The second class of 18 started on Aug. 23 and in May of 2005, the 17 members of the first class will graduate as registered nurses.
Dawn LaPlaca, human resource and recruiting director for Yampa Valley Medical Center, said the facility is pleased there is an option for nursing education in the region.
“We have a scholarship program that finances those interested in pursuing nursing,” she said. “It is one way we can grow our own nurses.”
There are 12 positions for RNs open at the center. LaPlaca said the facility does not distinguish between RNs with bachelor’s or associate’s degrees other than a pay differential of 2.5 percent for those with bachelor’s degrees. She said the cost of living in Steamboat is one of the deterrents when recruiting nurses to the center.
“We are only a 29-bed facility. Nurses choose to come here more for the lifestyle than any other reason,” she said.
LaPlaca said students receiving scholarships agree to work at the facility for a certain period of time. She said the program was not limited to just CNCC, although several of the students are in the program.
“May of 2005 we will have six nurses graduate that were funded by the scholarship program. That is a big bonus for the center,” she said.
Marilyn Bouldin, CNCC nursing program director, said many of the members of the first class have found positions as licensed practical nurses.
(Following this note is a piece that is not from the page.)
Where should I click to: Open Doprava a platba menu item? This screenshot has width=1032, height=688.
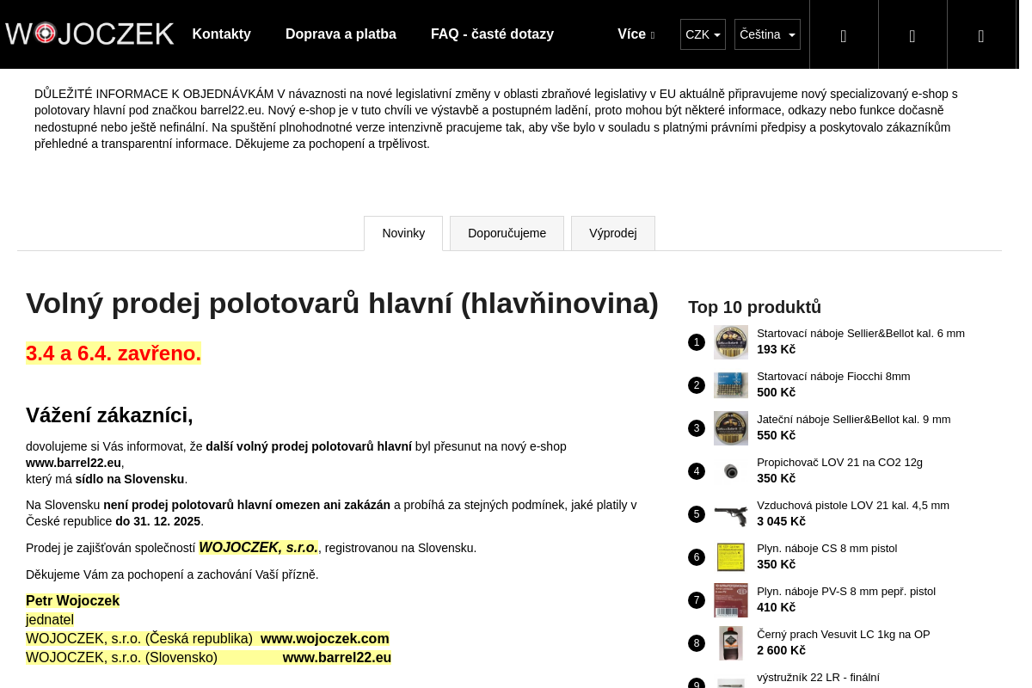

She said the hands-on experience would help them as they continue on with the RN program.
“I know one (LPN) for sure at Pioneers Hospital in Meeker and another at The Memorial Hospital in Craig,” Bouldin said. “It is looking favorable at the new nursing home in Craig.”
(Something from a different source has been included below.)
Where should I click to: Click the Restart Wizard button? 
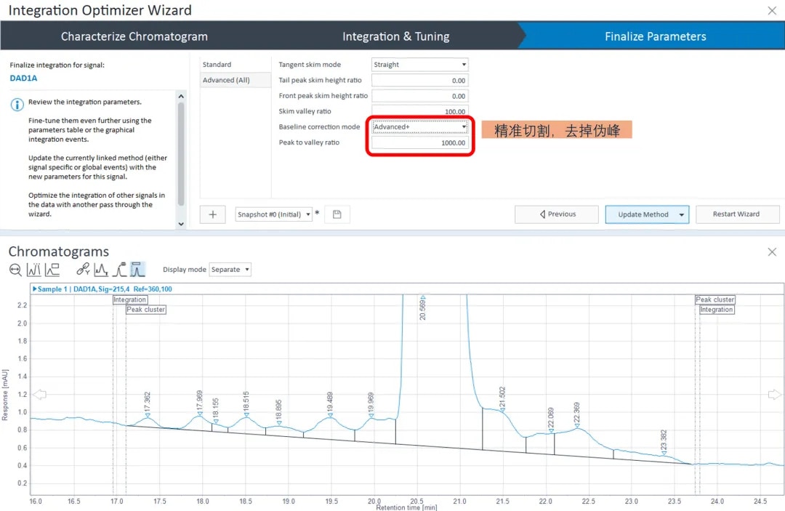pos(736,214)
Wende Maxwell, chief nursing officer at Pioneers Hospital in Meeker said she jumped at the opportunity to allow students to do their clinical work at the facility. “It is a great resource pool for us to draw upon in the future and they need the hands-on experience of dealing with patients,” Maxwell said.
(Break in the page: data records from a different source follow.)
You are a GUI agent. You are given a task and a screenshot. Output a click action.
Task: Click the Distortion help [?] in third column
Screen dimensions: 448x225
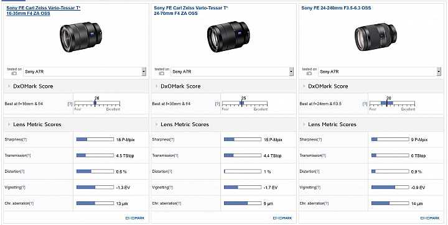tap(317, 172)
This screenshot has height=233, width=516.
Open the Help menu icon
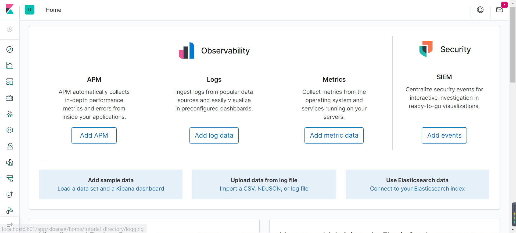tap(480, 10)
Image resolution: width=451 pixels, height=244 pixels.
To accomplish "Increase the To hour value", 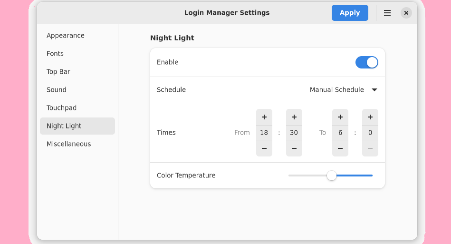I will 340,117.
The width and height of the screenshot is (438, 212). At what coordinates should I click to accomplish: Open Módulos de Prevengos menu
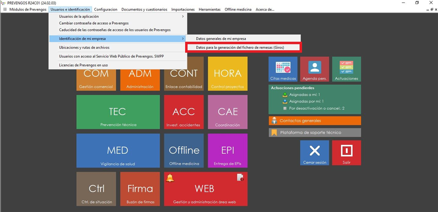point(27,9)
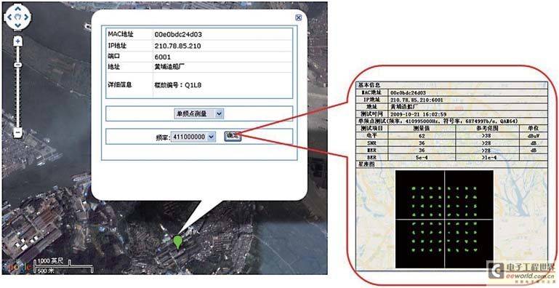Zoom out with the minus button
Viewport: 559px width, 288px height.
click(18, 133)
Bob Omer, chief executive officer at Pioneers is thrilled to lend support to the CNCC nursing program. He said the hospital trustees are looking at ways to help not only nursing students, but also other medical support staff with educational goals. Pioneers offers tuition reimbursement, loan repayment and has provided some scholarships.
A U.S. Bureau of Labor Statistics report released in February said more than 1 million replacement and new nurses will be needed by 2012. Statistics kept by NCLEX-RN, a national testing board, suggests there has been a 20 percent decrease in nurse testing between 1995 and 2003. And although enrollment in nursing programs did increase 16.6 percent in December of 2003, it would have to increase by 40 percent annually for the next two decades just to replace those expected to retire.
“We would love to enlarge the program but we have two huge problems: facilities and faculty,” Hollenbeck said.
He said the Craig campus is near capacity on classroom space but the larger problem is staffing.
“It is hard to get faculty when they can work as a nurse for three shifts and make more money than teaching,” Bouldin said.
Still, the nursing program at CNCC has improved the situation. “It is a huge first step,” Hollenbeck said. “We’re proud of the success and extremely grateful for all the community support.”